== Exercise ==
Revise all of the rows below by changing each "Refresh" to "Reload", and leave everything else as it is.

== Excerpted records ==
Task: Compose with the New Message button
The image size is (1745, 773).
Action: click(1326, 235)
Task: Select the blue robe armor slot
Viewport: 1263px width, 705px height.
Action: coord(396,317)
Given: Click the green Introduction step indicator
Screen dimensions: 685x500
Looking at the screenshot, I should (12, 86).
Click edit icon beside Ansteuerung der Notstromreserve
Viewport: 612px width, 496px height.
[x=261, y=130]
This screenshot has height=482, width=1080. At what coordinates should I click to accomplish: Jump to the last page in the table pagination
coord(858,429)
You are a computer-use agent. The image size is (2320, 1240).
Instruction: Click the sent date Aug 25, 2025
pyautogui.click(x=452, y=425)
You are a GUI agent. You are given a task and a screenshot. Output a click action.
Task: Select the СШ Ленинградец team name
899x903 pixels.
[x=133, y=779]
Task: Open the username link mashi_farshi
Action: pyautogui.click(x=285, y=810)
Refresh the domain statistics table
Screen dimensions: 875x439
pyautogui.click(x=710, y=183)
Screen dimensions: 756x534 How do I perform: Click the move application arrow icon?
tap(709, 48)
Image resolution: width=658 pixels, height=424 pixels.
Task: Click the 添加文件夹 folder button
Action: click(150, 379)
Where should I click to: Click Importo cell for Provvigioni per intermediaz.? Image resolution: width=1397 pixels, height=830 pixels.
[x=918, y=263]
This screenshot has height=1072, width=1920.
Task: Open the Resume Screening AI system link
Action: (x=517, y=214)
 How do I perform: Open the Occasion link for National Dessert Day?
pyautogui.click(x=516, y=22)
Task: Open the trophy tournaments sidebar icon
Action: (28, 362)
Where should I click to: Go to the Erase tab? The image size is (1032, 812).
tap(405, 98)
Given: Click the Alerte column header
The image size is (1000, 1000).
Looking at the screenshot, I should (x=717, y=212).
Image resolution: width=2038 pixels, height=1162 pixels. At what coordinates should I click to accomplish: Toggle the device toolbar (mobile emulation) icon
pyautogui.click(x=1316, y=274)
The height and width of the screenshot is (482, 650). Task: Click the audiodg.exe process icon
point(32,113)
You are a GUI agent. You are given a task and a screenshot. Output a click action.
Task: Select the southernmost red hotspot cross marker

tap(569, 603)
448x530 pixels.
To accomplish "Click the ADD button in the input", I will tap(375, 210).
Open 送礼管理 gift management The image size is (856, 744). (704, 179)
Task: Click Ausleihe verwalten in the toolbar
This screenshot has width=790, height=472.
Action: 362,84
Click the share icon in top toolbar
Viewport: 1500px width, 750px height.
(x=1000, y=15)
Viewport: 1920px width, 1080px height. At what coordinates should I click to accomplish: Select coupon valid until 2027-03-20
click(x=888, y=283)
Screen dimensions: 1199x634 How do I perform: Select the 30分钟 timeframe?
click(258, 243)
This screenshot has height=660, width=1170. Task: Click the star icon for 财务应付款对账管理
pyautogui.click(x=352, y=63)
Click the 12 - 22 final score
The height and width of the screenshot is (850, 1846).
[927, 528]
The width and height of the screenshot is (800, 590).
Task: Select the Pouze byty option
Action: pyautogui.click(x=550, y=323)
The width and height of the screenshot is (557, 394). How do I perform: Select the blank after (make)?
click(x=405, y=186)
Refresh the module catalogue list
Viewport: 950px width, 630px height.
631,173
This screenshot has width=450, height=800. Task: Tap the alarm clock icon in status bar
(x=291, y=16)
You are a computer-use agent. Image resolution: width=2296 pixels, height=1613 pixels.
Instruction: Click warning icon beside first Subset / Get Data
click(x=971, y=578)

== Output of the exercise ==
Task: Compose with the New Message button
The image size is (1745, 773).
Action: click(1326, 235)
Task: Select the blue robe armor slot
Viewport: 1263px width, 705px height.
Action: coord(396,317)
Given: Click the green Introduction step indicator
Screen dimensions: 685x500
Looking at the screenshot, I should (12, 86).
Click edit icon beside Ansteuerung der Notstromreserve
Viewport: 612px width, 496px height.
[x=261, y=130]
This screenshot has height=482, width=1080. At what coordinates should I click to accomplish: Jump to the last page in the table pagination
coord(858,429)
You are a computer-use agent. The image size is (2320, 1240).
Instruction: Click the sent date Aug 25, 2025
pyautogui.click(x=452, y=425)
You are a GUI agent. You are given a task and a screenshot. Output a click action.
Task: Select the СШ Ленинградец team name
899x903 pixels.
[x=133, y=779]
Task: Open the username link mashi_farshi
Action: pyautogui.click(x=285, y=810)
Reload the domain statistics table
Screen dimensions: 875x439
pyautogui.click(x=710, y=183)
Screen dimensions: 756x534 How do I perform: Click the move application arrow icon?
tap(709, 48)
Image resolution: width=658 pixels, height=424 pixels.
Task: Click the 添加文件夹 folder button
Action: click(150, 379)
Where should I click to: Click Importo cell for Provvigioni per intermediaz.? Image resolution: width=1397 pixels, height=830 pixels.
[x=918, y=263]
This screenshot has height=1072, width=1920.
Task: Open the Resume Screening AI system link
Action: (x=517, y=214)
 How do I perform: Open the Occasion link for National Dessert Day?
pyautogui.click(x=516, y=22)
Task: Open the trophy tournaments sidebar icon
Action: (28, 362)
Where should I click to: Go to the Erase tab? The image size is (1032, 812).
tap(405, 98)
Given: Click the Alerte column header
The image size is (1000, 1000).
Looking at the screenshot, I should (x=717, y=212).
Image resolution: width=2038 pixels, height=1162 pixels. At what coordinates should I click to accomplish: Toggle the device toolbar (mobile emulation) icon
pyautogui.click(x=1316, y=274)
The height and width of the screenshot is (482, 650). Task: Click the audiodg.exe process icon
point(32,113)
You are a GUI agent. You are given a task and a screenshot. Output a click action.
Task: Select the southernmost red hotspot cross marker

tap(569, 603)
448x530 pixels.
To accomplish "Click the ADD button in the input", I will tap(375, 210).
Open 送礼管理 gift management The image size is (856, 744). (704, 179)
Task: Click Ausleihe verwalten in the toolbar
This screenshot has width=790, height=472.
Action: 362,84
Click the share icon in top toolbar
Viewport: 1500px width, 750px height.
(x=1000, y=15)
Viewport: 1920px width, 1080px height. At what coordinates should I click to accomplish: Select coupon valid until 2027-03-20
click(x=888, y=283)
Screen dimensions: 1199x634 How do I perform: Select the 30分钟 timeframe?
click(258, 243)
This screenshot has height=660, width=1170. Task: Click the star icon for 财务应付款对账管理
pyautogui.click(x=352, y=63)
Click the 12 - 22 final score
The height and width of the screenshot is (850, 1846).
[927, 528]
The width and height of the screenshot is (800, 590).
Task: Select the Pouze byty option
Action: pyautogui.click(x=550, y=323)
The width and height of the screenshot is (557, 394). How do I perform: Select the blank after (make)?
click(x=405, y=186)
Reload the module catalogue list
Viewport: 950px width, 630px height.
631,173
This screenshot has width=450, height=800. Task: Tap the alarm clock icon in status bar
(x=291, y=16)
You are a computer-use agent. Image resolution: width=2296 pixels, height=1613 pixels.
Instruction: Click warning icon beside first Subset / Get Data
click(x=971, y=578)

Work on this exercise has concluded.